Energy-9, Mood-9, Pain-0.  Awake at 6:20 am and up for a longer walk.  This is much better than I have been over the last week, but I really want to be waking naturally between 5:30 and 6:00.  I feel really great today, though! 

Progress on July goals:  I did 15 minutes of yoga last night - a friend came by late afternoon and we sat on the front porch and chatted for a few hours.  She drank her wine, I drank my club soda.  It was awesome!  That cut into my usual yoga time, so I did it late evening, before turning on the television.  

This morning, I added air squats in-between my push-up sets.  I broke a bit of a sweat in the 10 minutes I was working through that.   

M1-chicken salad and celery over garden greens.  I'm doing ok with this little bit of curry.  I probably have another day or two before this is gone, then I'll go nightshade-free for five days.

_MATERIAL PROVIDED_
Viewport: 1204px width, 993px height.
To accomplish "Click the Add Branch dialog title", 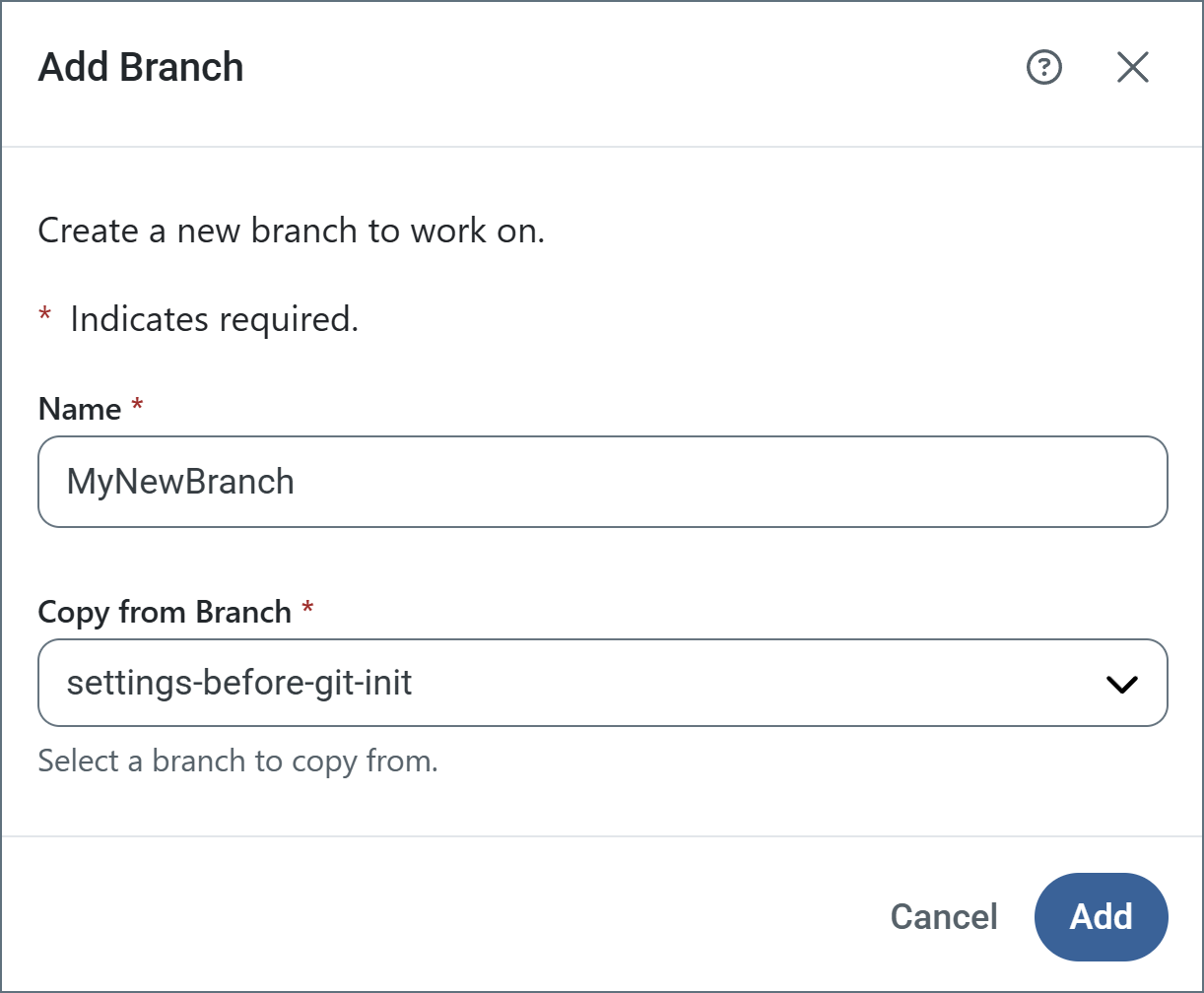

_PROBLEM A_
Quote the daily health journal entry word for word, between "This morning, I" and "for five days.", inclusive.
_PROBLEM B_
Write what comes next in the daily health journal entry, picking up after its final sentence.

_RESPONSE AREA A_
This morning, I added air squats in-between my push-up sets.  I broke a bit of a sweat in the 10 minutes I was working through that.   

M1-chicken salad and celery over garden greens.  I'm doing ok with this little bit of curry.  I probably have another day or two before this is gone, then I'll go nightshade-free for five days.

_RESPONSE AREA B_
M2-The final bit of chicken and zucchini.  It was good heated in ghee with some spinach added for last night's dinner.  I'll probably do the same thing for lunch.  

M3-Is a ground beef stir fry weird?  Ground beef and broccoli with magic mushroom powder and some coconut aminos.  Tomorrow's grocery day, I don't have any other meats!

I'm going to take my bike for a tune-up today.  My friend and I decided last night we would start riding bikes together.  I'm so excited about this!  I have not ridden my bike in exactly 10 years - I did a sprint triathalon the July of the summer I turned 40.  That was the last time I rode my bike.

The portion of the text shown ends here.